Bloque de texto:
⁂
Yuri Martínez Ochoa
Abogada, conciliadora, con estudios de maestría en derecho penal, procesal penal, Derecho Constitucional y Derechos Humanos
El principio de progresividad del derecho garantiza el desarrollo integral y sostenible del ser humano. Este principio de progresividad, reconocido en el artículo 26 de la Convención Americana sobre los Derechos Humanos y en el artículo 2.1 del Pacto Internacional de los Derechos Económico, Sociales, Culturales y Ambientales, también forma parte de nuestro ordenamiento interno, pues la Constitución, en su artículo 55, señala “que los tratados celebrados por el Estado y en vigor forman parte del derecho nacional”.
En razón de este principio de progresividad, los cambios normativos y jurisprudenciales cobran legitimidad. Sin embargo, el Congreso, el Tribunal Constitucional y otros que administran justicia han tomado este principio de progresividad como una excusa para la modificación antojadiza de las normas y jurisprudencias a favor de minorías poderosas y en detrimento de las mayorías ciudadanas, con aquiescencia del Ejecutivo y órganos autónomos.
Así tenemos la incoherencia tozuda pero poderosa del Congreso y repetida por el Ejecutivo, quienes han perseguido y censurado la posibilidad de una nueva Constitución, de un nuevo pacto social nacido del poder constituyente del pueblo, vociferando y defendiendo la perfección de la Constitución de 1993, aunque han modificado más de la mitad de ese ley de leyes que tanto defienden como perfecta.
Ahora tenemos una Constitución tan remendada que ya no debiera llamarse Constitución del 1993, sino Constitución antidemocrática del 2024, pues de un solo plumazo este Congreso aprobó la Ley 31988, que restaura la bicameralidad, pese a que la ciudadanía, en un referéndum, ha señalado su negativa. Más allá de discusiones académicas, era el pueblo el llamado a cambiar las decisiones, con su poder constituyente; no un Congreso deslegitimado y pintoresco, que se atribuye la función constituyente, pese a ser solo un poder constituido. Fueron 53 los artículos modificados para lograr sus ansias de enquistarse en el poder.
⁂
Extracto del listado:
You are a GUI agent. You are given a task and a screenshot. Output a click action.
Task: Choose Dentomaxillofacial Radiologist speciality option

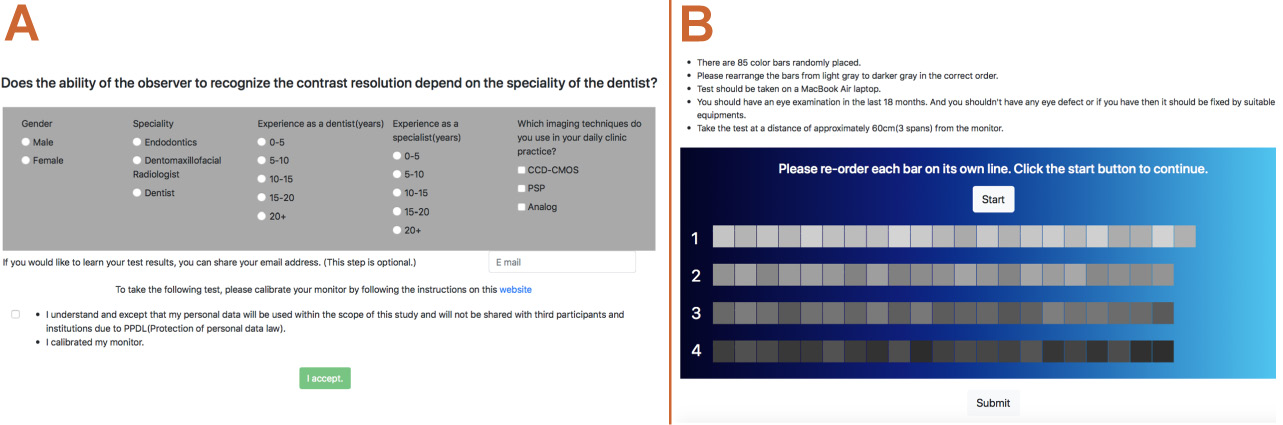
⁂
En qué consiste:
Responde con los datos del texto sobre el principio de progresividad:
1. ¿Qué artículo de la Constitución establece que los tratados celebrados por el Estado y en vigor forman parte del derecho nacional?
2. ¿Qué número tiene la ley que restaura la bicameralidad?
3. ¿Cuántos artículos fueron modificados, según el texto?

Respuesta correcta:
1. El artículo 55.
2. La Ley 31988.
3. 53 artículos.